Work required –
Nothing outside the range is wanted. Repeat exactly the lines below from the one with "Open the Graphic Design column menu" through the one with "Viewport: 1069px width, 1120px".

Dataset extract –
━━━━━━━━━━━━━━━━━━━━━━━━━━━━━━

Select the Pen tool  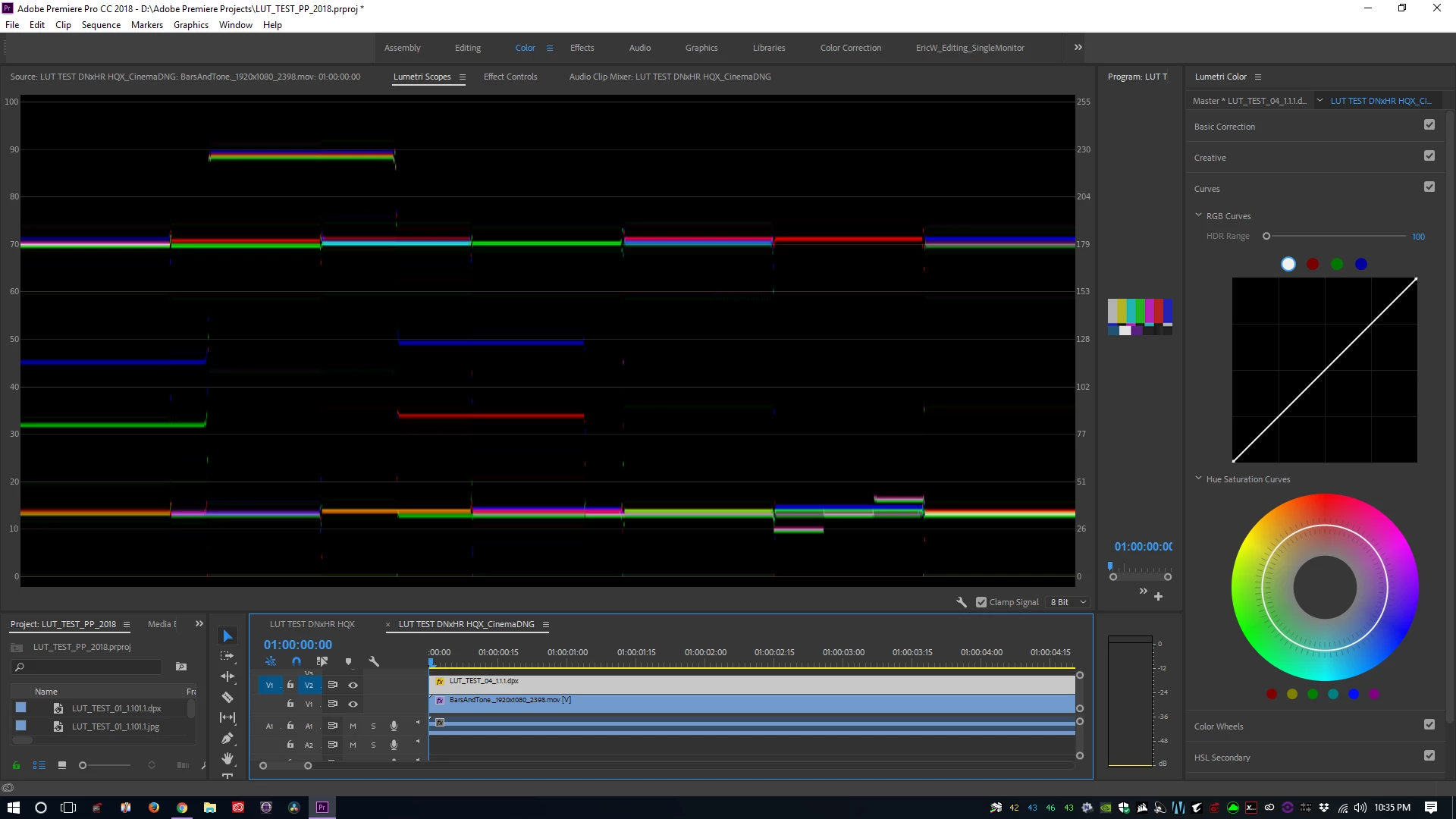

━━━━━━━━━━━━━━━━━━━━━━━━━━━━━━

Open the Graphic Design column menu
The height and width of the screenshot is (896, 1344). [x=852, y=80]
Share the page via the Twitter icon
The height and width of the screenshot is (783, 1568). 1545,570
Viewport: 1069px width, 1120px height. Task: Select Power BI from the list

━━━━━━━━━━━━━━━━━━━━━━━━━━━━━━

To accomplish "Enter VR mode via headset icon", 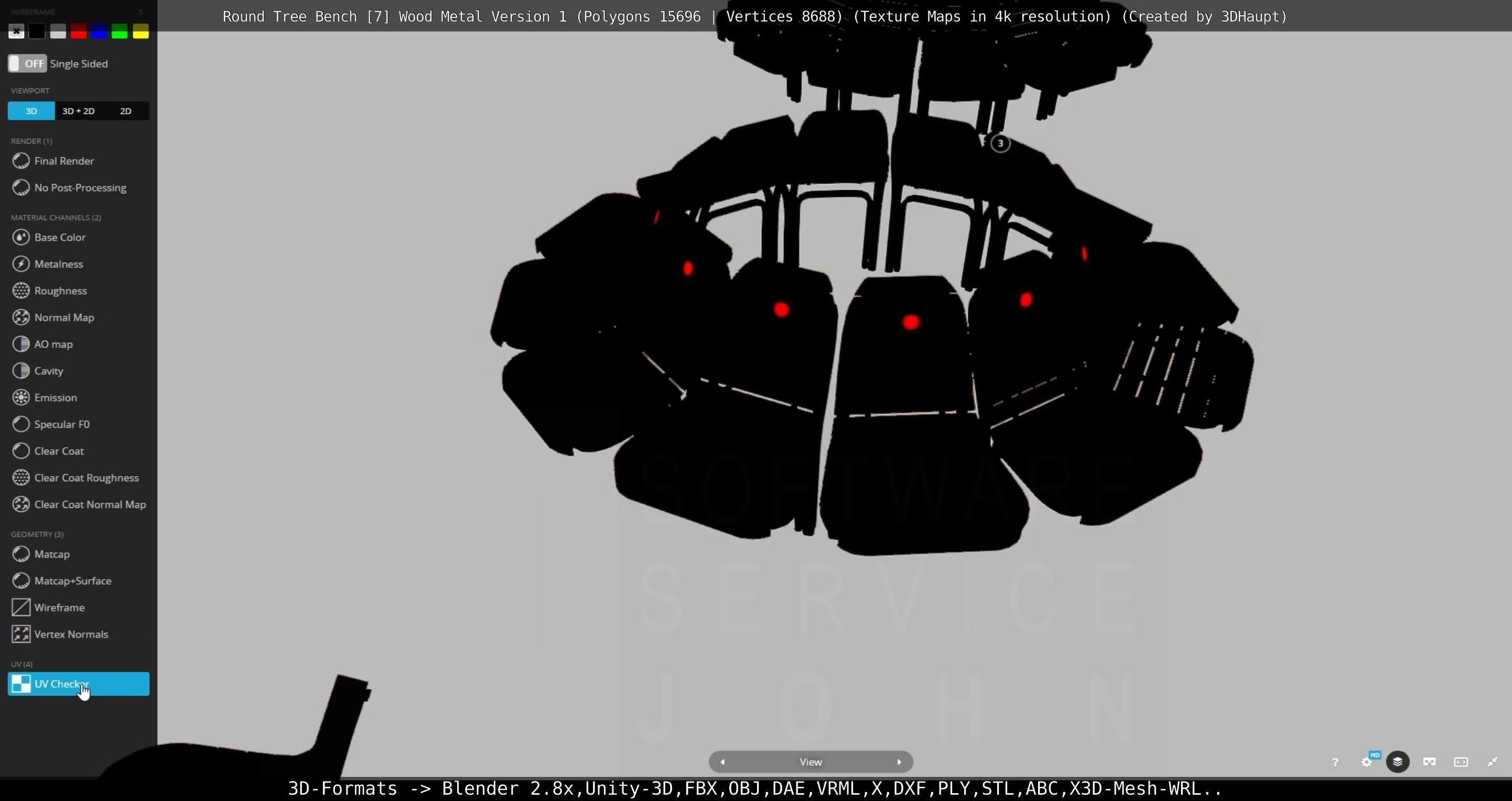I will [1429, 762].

━━━━━━━━━━━━━━━━━━━━━━━━━━━━━━

Response –
Open the Graphic Design column menu
The height and width of the screenshot is (896, 1344). [x=852, y=80]
Share the page via the Twitter icon
The height and width of the screenshot is (783, 1568). 1545,570
Viewport: 1069px width, 1120px height. Task: Select Power BI from the list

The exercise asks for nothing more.